Пятнадцать лет назад

— Соль! — командую, активно дирижируя кухонной лопаткой.

— Есть! — по гладкой поверхности рабочего стола проскальзывает белоснежная фарфоровая солонка в форме толстенького петушка. — Скоро? Долго ещё?

— Терпи, Юрьев. Вырабатывай характер. Совсем разболтался: ни Устав, ни кодекс семейного человека не сдерживает твой бешеный нрав. До чего же спонтанный, вместе с этим противоречивый и стремительный. Мой муж стал жутко нетерпеливым и самонадеянным наглецом. Откуда столько хамства, м? Род занятий, видимо, накладывает свой отпечаток, да? У вас в отделе все такие сумасшедшие? Хватаете добытое, рвёте на куски, словно оголодавшие зверьки, а потом убегаете и на свидетелей этого проступка не глядите. Стыдно становится?

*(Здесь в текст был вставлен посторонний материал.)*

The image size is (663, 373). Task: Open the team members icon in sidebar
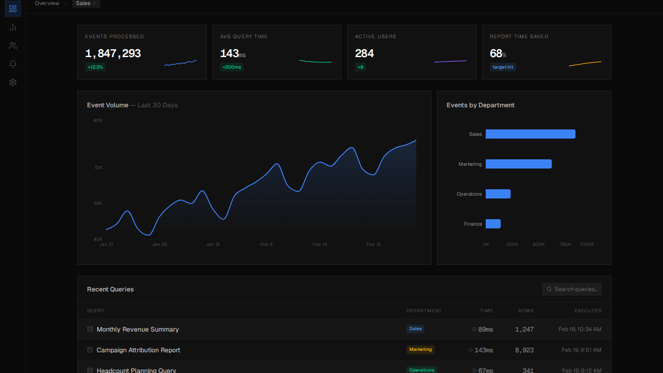[x=12, y=45]
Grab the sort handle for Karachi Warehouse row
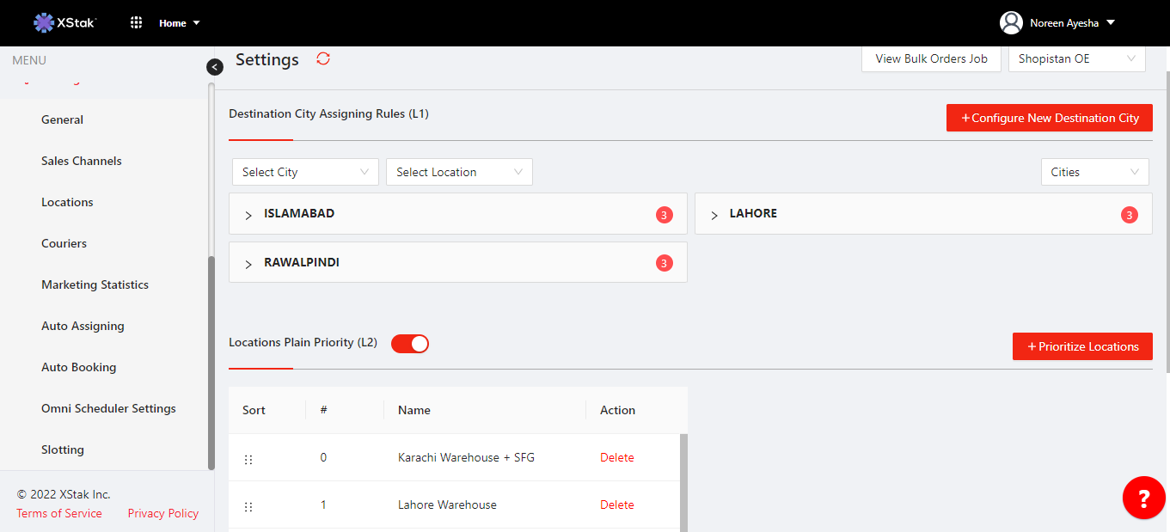This screenshot has width=1170, height=532. point(248,460)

— Ни капли. И потом, солнышко, там не все с отметиной, но через одного, начиная с меня, конечно. Легко сказать: «Ромочка, терпи!». Жрать хочется, жена.

— Фи, какой грубый! Бугай здоровый, деревенщина безграмотная, дурно воспитанный мужлан, зато в наглаженной полицейской форме. Где учился, старший лейтенант Рома Юрьев? В какой-такой глуши, дружочек, тебе привили желание крепко выражаться? А ну-ка, откати назад.

— Хм? Разве это грубость?

— Да, — в подтверждение киваю, как толстенький болванчик. — Будь мягче, тем более, когда разговариваешь со мной.

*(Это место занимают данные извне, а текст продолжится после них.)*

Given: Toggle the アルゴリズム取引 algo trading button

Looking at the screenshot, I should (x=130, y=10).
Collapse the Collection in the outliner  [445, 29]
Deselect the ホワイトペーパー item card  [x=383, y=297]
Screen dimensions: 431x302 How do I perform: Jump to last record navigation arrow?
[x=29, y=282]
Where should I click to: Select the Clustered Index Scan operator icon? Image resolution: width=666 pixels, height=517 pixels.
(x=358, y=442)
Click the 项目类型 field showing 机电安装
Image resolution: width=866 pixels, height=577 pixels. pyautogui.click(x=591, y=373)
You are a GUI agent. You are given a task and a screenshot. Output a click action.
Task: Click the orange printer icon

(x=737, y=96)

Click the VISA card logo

— Оль, ты меня воспитываешь? Я правильно понимаю? Напрашиваешься на откровенный разговор в горизонтальной плоскости?

— Есть немного. Руки! — выставляю грудь вперед и втягиваю живот, на котором Ромка выписывает странные узоры, двигая бездумно пальцем. — Не отвлекай.

— Ой-ой-ой! Не пугай, солнышко, — не страшно. Не поздновато спохватилась? Мне двадцать пять — большая часть жизни уже прожита. Не время оглядываться по сторонам и, естественно, назад.

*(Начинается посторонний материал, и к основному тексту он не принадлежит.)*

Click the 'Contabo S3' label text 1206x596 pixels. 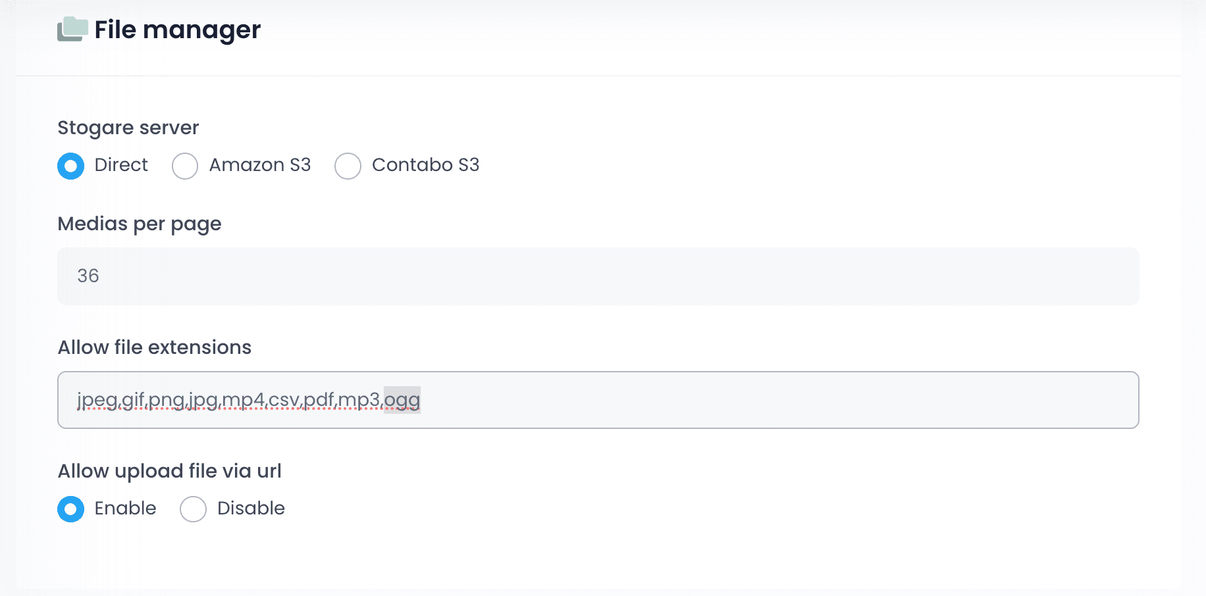(x=425, y=164)
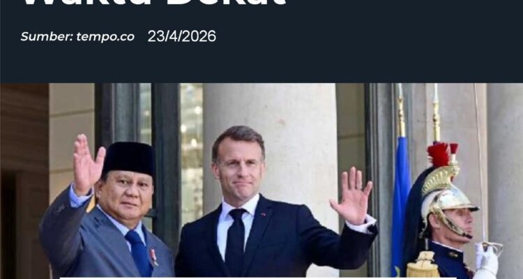This screenshot has width=523, height=279.
Task: Click the word "Sumber:" label
Action: point(47,36)
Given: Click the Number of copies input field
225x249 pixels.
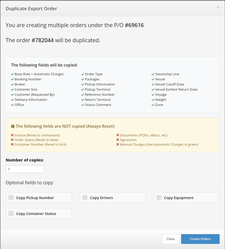Looking at the screenshot, I should [25, 169].
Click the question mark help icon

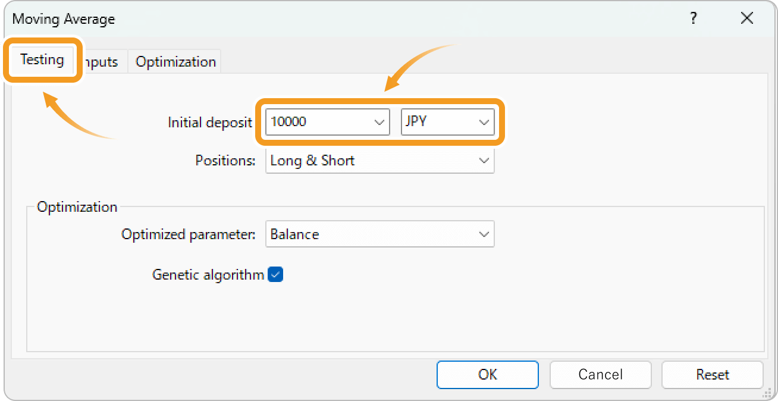[694, 18]
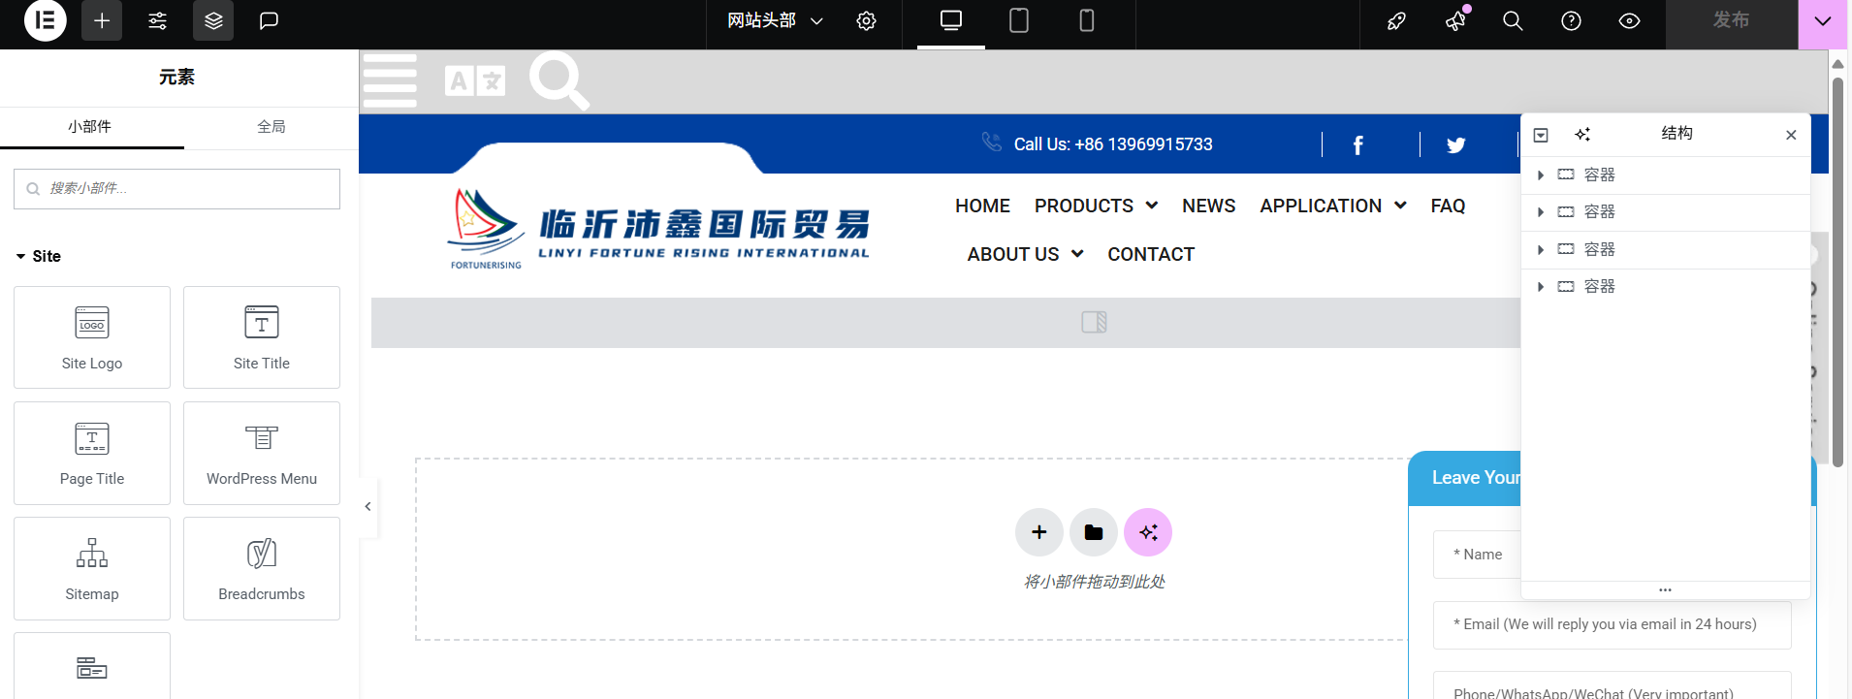1852x699 pixels.
Task: Switch to desktop preview mode
Action: click(x=950, y=20)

— Это из какого фильма? — прищуриваюсь, подкатив глаза, пытаюсь вспомнить, выдумать и догадаться.

— Не помню. Не смей приказывать, жена.

— Не выношу, когда ты резкий, — укладываю свободную ладонь поверх его. — Где твоё кольцо? — перебираю пальцами. — Ромка, где обручалка?

— Левая рука, Лёлик. Здесь его быть и не должно. Всё на месте, — он выставляет нужную конечность мне под нос. — Сияет, как обычно.

Господи, спасибо! Немного отлегло. Если честно, сильно перетрусила, когда не почувствовала жар золотого ободка на мужском безымянном пальце. Мало ли что…

— Если можно так сказать, моя вторая половина — по-мужски грубый, жёсткий, звероподобный человек, — немного успокоившись, уверенно продолжаю утреннюю, уже привычную для нас с ним чушь нести. — А мне нравится, когда ты нежен, когда ласков, когда слушаешь и выполняешь то, о чём я прошу. Вот я сказала: «Ром, подай соль!» и ты сразу сделал. Не заставил дважды повторять и…

— По-мужски грубый? Тьфу ты! — шурует носом, раскапывая мои затылочные волосы. — Круто пахнешь, детка. И всё же, это как?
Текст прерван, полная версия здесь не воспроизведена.